On the input shown in the above figure (taken from my previous answer) the call is_inside(1.5, 0.0, points, edges) will return True, whereas is_inside(1.5, 3.0, points, edges) will return False.

Note that the is_inside function above does not handle degenerate cases. I added two assertions to detect such cases (you can define any epsilon value that fits your application). In many applications this is sufficient, but if not and you encounter these end cases, they need to be handled separately. See, for example, here on robustness and precision issues when implementing geometric algorithms.

Answer 2

One of Classic DT algorithms generates first a bounding triangle, then adds all new triangles sorted by x, then prunes out all triangles having a vertex in the supertriangle.

At least from the provided image one can derive the heuristics of pruning out also some triangles having all vertices on the concave hull. Without a proof, the triangles to be pruned out have a negative area when their vertices are sorted in the same order as the concave hull is defined.

This may need the concave hull to be inserted as well, and to be pruned out.

Answer 3

Since my question is seeming to continue to get a decent amount of activity, I wanted to follow up with the application that I'm currently using.

Assuming that you have your boundary defined, you can use a ray casting algorithm to determine whether or not the polygon is inside the domain.

To do this:

1. Take the centroid of each polygon as C_i = (x_i,y_i).
2. Then, imagine a line L = [C_i,(+inf,y_i)]: that is, a line that spans east past the end of your domain.
3. For each boundary segment s_i in boundary S, check for intersections with L. If yes, add +1 to an internal counter intersection_count; else, add nothing.

4. After the count of all intersections between L and s_i for i=1..N are calculated:

   if intersection_count % 2 == 0:
       return True # triangle outside convex hull
   else:
       return False # triangle inside convex hull
   

If your boundary is not explicitly defined, I find it helpful to 'map' the shape onto an boolean array and use a neighbor tracing algorithm to define it.
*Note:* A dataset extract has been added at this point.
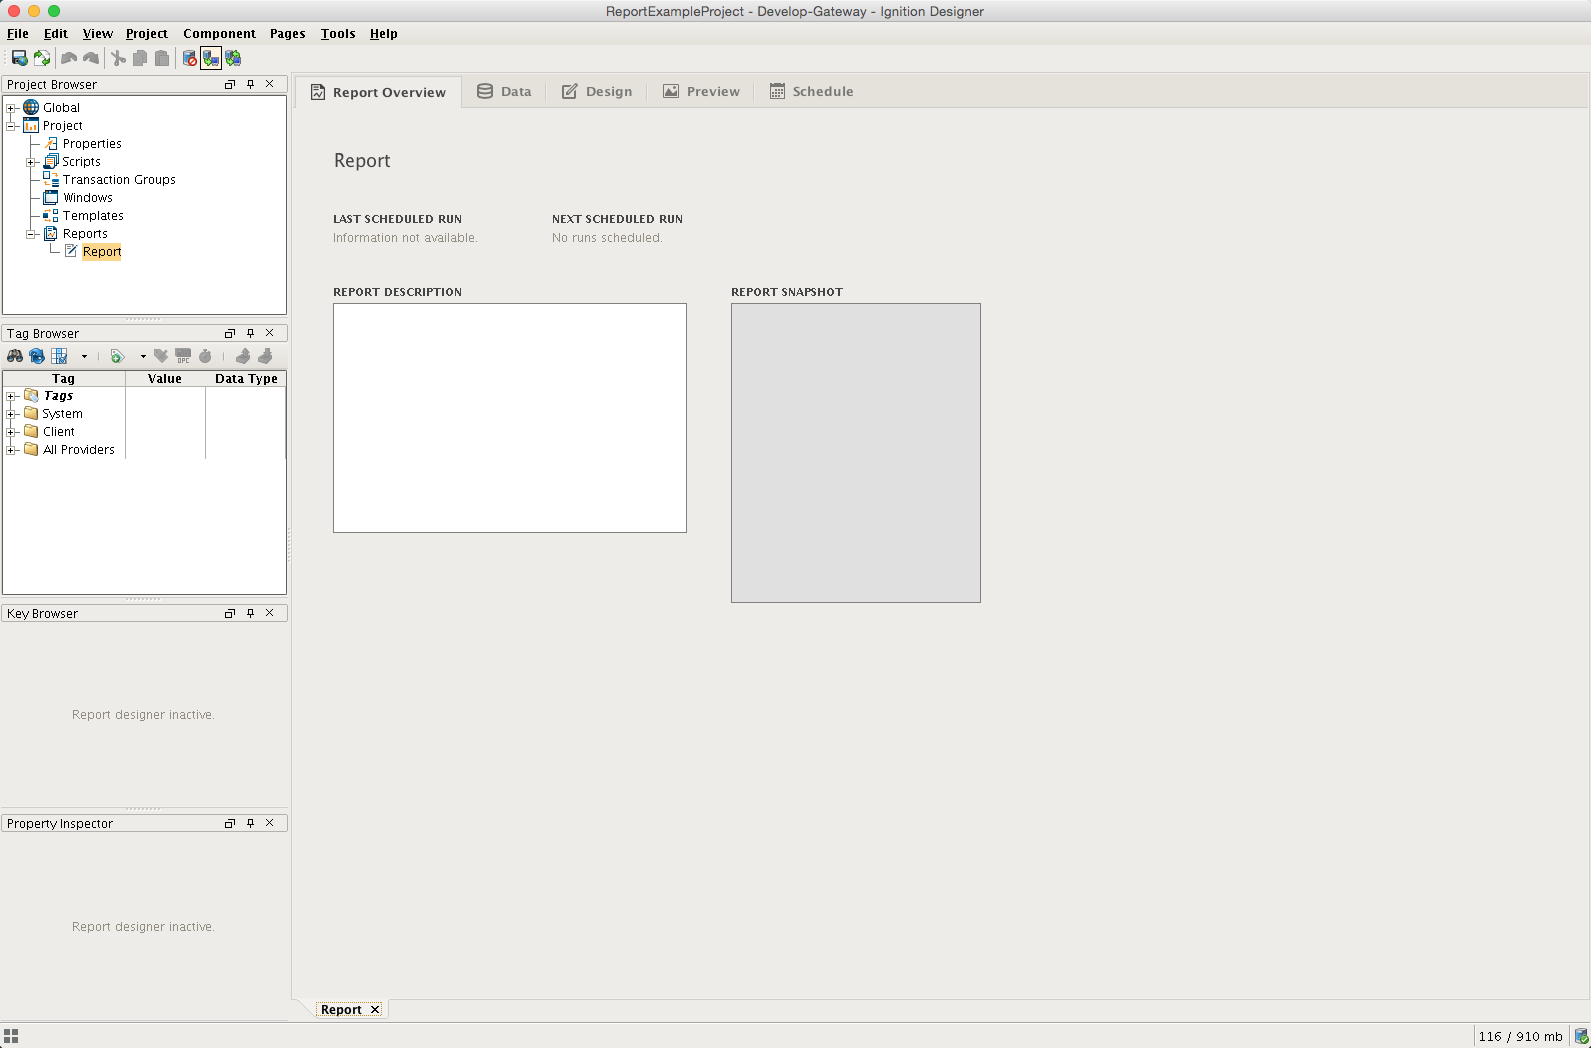Click status bar icon beside memory usage
Viewport: 1591px width, 1048px height.
tap(1581, 1036)
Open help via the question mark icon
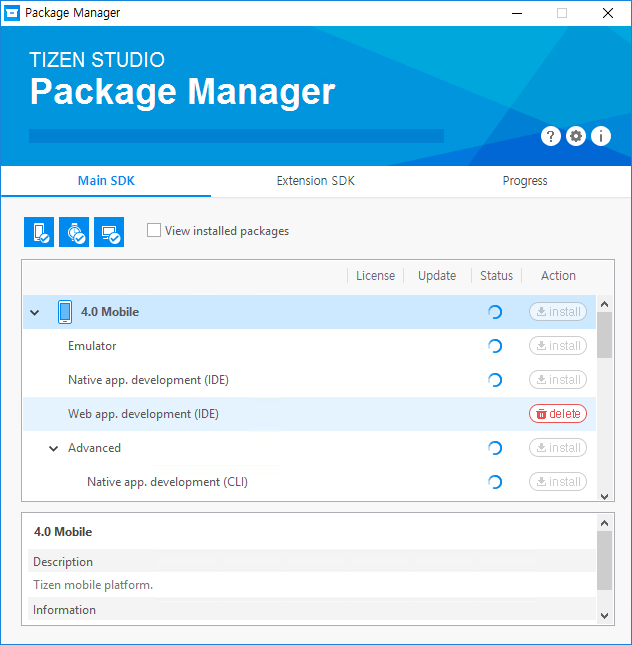 click(550, 136)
Note that this approach assumes a solid domain and you will need to use a more complex algorithm for domains with 'holes' in them.

Answer 4

You can try a constrained delaunay algorithm for example with sloan algoritm or cgal library.

[1] A Brute-Force Constrained Delaunay Triangulation?

Answer 5

A simple but elegant way is to loop over the triangels and check wether they are within our domain or not. The shapely package could do the trick for you.

for more on this please check the following post: https://gis.stackexchange.com/a/352442 Note that triangulation in shapely is also implemented, even for MultiPoin objects.

I used it, the performance was amazing and the code was only like five lines.

Answer 6

Compute the triangles centroid an check if it's inside the polygon using this algorithm.